6. Om te bepalen welke termijn verweerder moet worden gegund om alsnog tot een besluit te komen, wordt de uitspraak van de Afdeling bestuursrechtspraak van de Raad van State van 8 juli 2020 (ECLI:NL:RVS:2020:1560) als uitgangspunt genomen. In deze uitspraak is geoordeeld dat de te bepalen nadere beslistermijn niet onnodig lang, maar ook niet onrealistisch kort mag zijn. De rechtbank is zich ervan bewust dat deze uitspraak in de eerste plaats betrekking heeft op de beoordeling van het beroep tegen het uitblijven van een besluit op een asielaanvraag. Omdat ook in reguliere zaken de zorgvuldigheid van de besluitvorming zwaar weegt en deze niet zonder meer mag worden opgeofferd aan de voorgeschreven snelheid, is er echter geen aanleiding om in zaken die betrekking hebben op een reguliere mvv-aanvraag anders te oordelen.
7. Verweerder heeft in zijn verweerschrift de rechtbank verzocht om een nadere beslistermijn van zestien weken na de uitspraak. De rechtbank acht dat niet onredelijk. Zij zal daarom bepalen dat verweerder binnen zestien weken na de dag van verzending van deze uitspraak alsnog een besluit bekend moet maken.
8. Op grond van artikel 8:55d, tweede lid, van de Awb bepaalt de rechtbank dat verweerder een dwangsom van € 100 aan eiseres verbeurt voor elke dag waarmee deze termijn wordt overschreden, met een maximum van € 7.500.
9. De rechtbank stelt vast dat de volledige termijn van artikel 4:17 van de Awb is verstreken, zodat verweerder aan eiseres € 1.442 aan bestuurlijke dwangsommen heeft verbeurd.
10. In de gegrondverklaring van het beroep ziet de rechtbank aanleiding om verweerder te veroordelen in de door eiseres gemaakte proceskosten. De proceskosten worden op grond van het Besluit proceskosten bestuursrecht voor de door een derde beroepsmatig verleende rechtsbijstand vastgesteld op € 437,50, bestaande uit een punt voor het indienen van het beroepschrift met een waarde per punt van € 875 en vermenigvuldigd met wegingsfactor 0,5 (licht). De rechtbank is van oordeel dat de wegingsfactor ‘licht’ van toepassing is aangezien het beroep alleen ziet op het niet tijdig nemen van een besluit.

Beslissing

De rechtbank:
  • verklaart het beroep gegrond;
  • vernietigt het met een besluit gelijk te stellen niet tijdig nemen van een besluit;
  • draagt verweerder op om binnen zestien weken na de dag van bekendmaking van deze uitspraak alsnog een besluit bekend te maken op de voor eiseres ingediende aanvraag;
  • bepaalt dat verweerder aan eiseres een dwangsom van € 100 (honderd euro) moet betalen voor elke dag waarmee hij de hiervoor genoemde termijn overschrijdt, met een maximum van € 7.500 (zevenduizendvijfhonderd euro);
  • veroordeelt verweerder in de proceskosten van eiseres tot een bedrag van € 437,50 (vierhonderdzevenendertig euro en vijftig cent);
Deze uitspraak is gedaan door mr. E.F. Bethlehem, rechter, in aanwezigheid van mr. N.M.L. van der Kammen, griffier, en openbaar gemaakt door middel van geanonimiseerde publicatie op www.rechtspraak.nl.
De uitspraak is bekendgemaakt op:
Bent u het niet eens met deze uitspraak?
Als u het niet eens bent met deze uitspraak, kunt u een brief sturen naar de rechtbank waarin u uitlegt waarom u het er niet mee eens bent. Dit heet een verzetschrift. U moet dit verzetschrift indienen binnen 6 weken na de dag waarop deze uitspraak is verzonden. U ziet deze datum hierboven. Als u graag een zitting wilt waarin u uw verzetschrift kunt toelichten, kunt u dit in uw verzetschrift vermelden.

Gegeven lijst —
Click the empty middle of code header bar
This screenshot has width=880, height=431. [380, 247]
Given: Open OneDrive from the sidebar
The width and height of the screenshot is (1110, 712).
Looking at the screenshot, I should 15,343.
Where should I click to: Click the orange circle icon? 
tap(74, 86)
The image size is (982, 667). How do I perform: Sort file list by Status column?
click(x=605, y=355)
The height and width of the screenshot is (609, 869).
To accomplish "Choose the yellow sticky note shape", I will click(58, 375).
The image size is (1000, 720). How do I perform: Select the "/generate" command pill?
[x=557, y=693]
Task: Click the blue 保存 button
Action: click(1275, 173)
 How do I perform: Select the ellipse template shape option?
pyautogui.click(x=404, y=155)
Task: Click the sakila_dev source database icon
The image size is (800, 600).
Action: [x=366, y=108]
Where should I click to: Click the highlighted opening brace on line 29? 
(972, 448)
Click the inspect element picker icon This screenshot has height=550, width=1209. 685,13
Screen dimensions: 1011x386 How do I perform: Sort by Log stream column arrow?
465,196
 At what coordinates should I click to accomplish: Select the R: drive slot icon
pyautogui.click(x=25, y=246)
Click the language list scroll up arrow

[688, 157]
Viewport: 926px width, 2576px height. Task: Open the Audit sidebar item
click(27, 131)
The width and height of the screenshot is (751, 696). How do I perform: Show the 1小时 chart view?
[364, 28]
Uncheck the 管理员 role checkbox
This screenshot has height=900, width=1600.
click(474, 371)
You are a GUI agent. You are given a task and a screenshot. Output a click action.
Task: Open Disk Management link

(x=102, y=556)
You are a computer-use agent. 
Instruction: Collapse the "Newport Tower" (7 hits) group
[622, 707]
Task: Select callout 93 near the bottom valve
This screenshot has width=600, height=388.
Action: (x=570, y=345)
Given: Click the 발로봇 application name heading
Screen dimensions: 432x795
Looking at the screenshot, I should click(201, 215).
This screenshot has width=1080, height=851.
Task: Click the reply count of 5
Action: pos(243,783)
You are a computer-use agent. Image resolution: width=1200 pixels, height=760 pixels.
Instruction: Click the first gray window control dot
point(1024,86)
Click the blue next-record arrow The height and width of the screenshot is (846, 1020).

Maak de opdrachten —
• A. Schrijf het stuk van de uitspraak over dat loopt van "9. De rechtbank" tot en met "van een besluit.".
• B. Welk bedrag aan bestuurlijke dwangsommen heeft verweerder volgens de uitspraak aan eiseres verbeurd?
• C. Zeg voor elke bewering of die klopt met de uitspraak, en onderbouw dat met de woorden uit de tekst.
(i) Verweerder heeft gevraagd om een nadere beslistermijn van zestien weken.
(ii) De dwangsom die de rechtbank oplegt, kan oplopen tot hooguit € 10.000.
(iii) Bij de proceskosten gebruikt de rechtbank de wegingsfactor 'zwaar'.

Antwoorden per opdracht —
• A.
9. De rechtbank stelt vast dat de volledige termijn van artikel 4:17 van de Awb is verstreken, zodat verweerder aan eiseres € 1.442 aan bestuurlijke dwangsommen heeft verbeurd.
10. In de gegrondverklaring van het beroep ziet de rechtbank aanleiding om verweerder te veroordelen in de door eiseres gemaakte proceskosten. De proceskosten worden op grond van het Besluit proceskosten bestuursrecht voor de door een derde beroepsmatig verleende rechtsbijstand vastgesteld op € 437,50, bestaande uit een punt voor het indienen van het beroepschrift met een waarde per punt van € 875 en vermenigvuldigd met wegingsfactor 0,5 (licht). De rechtbank is van oordeel dat de wegingsfactor ‘licht’ van toepassing is aangezien het beroep alleen ziet op het niet tijdig nemen van een besluit.

• B. € 1.442

• C.
(i) Ja: "Verweerder heeft in zijn verweerschrift de rechtbank verzocht om een nadere beslistermijn van zestien weken na de uitspraak."
(ii) Nee: "met een maximum van € 7.500"
(iii) Nee: "De rechtbank is van oordeel dat de wegingsfactor ‘licht’ van toepassing is"